BALTIMORE (WJZ/AP) -- U.S. health officials on Tuesday gave the final signoff to Pfizer's kid-size COVID-19 shot, a major expansion of the nation's vaccination campaign.
The Food and Drug Administration already authorized the shots for children ages 5 to 11 — doses just a third of the amount given to teens and adults. But the Centers for Disease Control and Prevention recommends who should receive FDA-cleared vaccines.
The announcement by CDC director Dr. Rochelle Walensky came only hours after an advisory panel unanimously decided Pfizer's shots should be opened to the 28 million youngsters in that age group.
Millions of shots made by Pfizer and its partner BioNTech have already been shipped to states, doctors' offices and pharmacies, to be ready for CDC's decision.
The move paves the way for more than half a million children to get vaccinated in Maryland. Governor Larry Hogan said in late October the state has ordered over 180,000 kids doses with more to come.
For children, there will be smaller doses and smaller needles. In Maryland, the vaccines will mostly be given through pediatricians and school-based clinics.

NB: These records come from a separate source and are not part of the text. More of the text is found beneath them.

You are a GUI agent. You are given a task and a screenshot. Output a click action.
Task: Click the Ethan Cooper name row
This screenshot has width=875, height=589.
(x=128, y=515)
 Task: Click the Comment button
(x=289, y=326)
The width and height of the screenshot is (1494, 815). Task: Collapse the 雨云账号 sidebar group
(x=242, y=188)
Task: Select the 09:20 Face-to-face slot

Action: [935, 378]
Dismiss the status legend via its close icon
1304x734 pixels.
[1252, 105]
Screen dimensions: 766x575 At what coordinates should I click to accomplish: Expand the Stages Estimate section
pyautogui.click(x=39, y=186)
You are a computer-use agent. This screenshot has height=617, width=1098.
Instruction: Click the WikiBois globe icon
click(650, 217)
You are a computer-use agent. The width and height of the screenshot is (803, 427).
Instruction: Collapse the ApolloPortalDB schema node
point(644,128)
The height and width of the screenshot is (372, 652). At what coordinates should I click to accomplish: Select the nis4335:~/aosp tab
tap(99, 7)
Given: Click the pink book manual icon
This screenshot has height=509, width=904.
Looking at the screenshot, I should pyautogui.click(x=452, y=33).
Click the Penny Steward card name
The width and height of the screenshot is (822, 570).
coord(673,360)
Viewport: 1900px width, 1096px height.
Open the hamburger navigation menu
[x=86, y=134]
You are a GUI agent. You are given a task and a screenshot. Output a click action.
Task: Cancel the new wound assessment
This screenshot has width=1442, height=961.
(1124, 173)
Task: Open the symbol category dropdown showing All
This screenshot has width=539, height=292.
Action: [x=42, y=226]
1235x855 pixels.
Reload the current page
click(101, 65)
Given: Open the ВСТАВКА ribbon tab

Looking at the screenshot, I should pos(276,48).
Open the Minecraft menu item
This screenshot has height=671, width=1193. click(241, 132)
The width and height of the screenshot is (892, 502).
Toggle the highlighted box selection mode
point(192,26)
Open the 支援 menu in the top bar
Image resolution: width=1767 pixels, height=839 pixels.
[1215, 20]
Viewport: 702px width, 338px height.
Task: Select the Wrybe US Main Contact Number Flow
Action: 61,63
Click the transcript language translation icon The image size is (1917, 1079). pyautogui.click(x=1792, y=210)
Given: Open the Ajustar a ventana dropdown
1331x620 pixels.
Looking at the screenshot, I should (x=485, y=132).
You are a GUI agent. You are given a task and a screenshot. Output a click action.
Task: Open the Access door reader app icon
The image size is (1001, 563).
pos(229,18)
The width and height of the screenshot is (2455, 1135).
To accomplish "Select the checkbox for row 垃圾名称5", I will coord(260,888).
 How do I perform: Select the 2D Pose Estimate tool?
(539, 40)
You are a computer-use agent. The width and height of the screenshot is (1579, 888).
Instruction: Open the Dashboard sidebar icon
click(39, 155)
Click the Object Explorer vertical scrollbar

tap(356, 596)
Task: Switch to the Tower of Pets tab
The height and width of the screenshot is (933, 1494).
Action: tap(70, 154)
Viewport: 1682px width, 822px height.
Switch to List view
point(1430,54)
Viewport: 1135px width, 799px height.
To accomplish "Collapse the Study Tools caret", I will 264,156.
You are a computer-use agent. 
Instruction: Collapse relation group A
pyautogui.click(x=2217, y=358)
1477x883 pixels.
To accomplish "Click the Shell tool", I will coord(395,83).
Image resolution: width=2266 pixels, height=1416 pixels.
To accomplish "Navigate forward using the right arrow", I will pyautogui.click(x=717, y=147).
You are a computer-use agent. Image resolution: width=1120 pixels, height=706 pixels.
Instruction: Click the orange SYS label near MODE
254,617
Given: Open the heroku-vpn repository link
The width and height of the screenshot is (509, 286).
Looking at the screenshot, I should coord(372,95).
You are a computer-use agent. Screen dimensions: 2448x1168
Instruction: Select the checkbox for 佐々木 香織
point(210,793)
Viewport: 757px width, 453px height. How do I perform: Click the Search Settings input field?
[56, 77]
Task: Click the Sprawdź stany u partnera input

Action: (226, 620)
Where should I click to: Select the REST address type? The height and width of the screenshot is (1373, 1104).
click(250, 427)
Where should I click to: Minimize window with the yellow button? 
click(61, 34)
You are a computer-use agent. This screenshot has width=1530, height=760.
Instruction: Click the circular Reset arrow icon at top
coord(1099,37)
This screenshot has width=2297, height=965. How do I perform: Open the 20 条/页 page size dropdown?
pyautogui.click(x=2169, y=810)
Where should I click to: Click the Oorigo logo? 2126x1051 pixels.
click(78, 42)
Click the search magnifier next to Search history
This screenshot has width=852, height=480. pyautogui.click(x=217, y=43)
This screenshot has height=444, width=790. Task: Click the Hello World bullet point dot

While most children who contract COVID-19 get only minor symptoms, doctors said some experience major complications, and the risk of severe disease is higher than the remote risk of serious vaccine side effects.
Just under 560 people younger than 18 have died from COVID-19 in the United States, according to data from the CDC. Others have developed a severe condition known as multi-symptom inflammatory syndrome in children, which often requires hospitalization.
According to Maryland's COVID-19 Data Dashboard, three children are in acute hospital care and two kids are in intensive care as of Tuesday morning.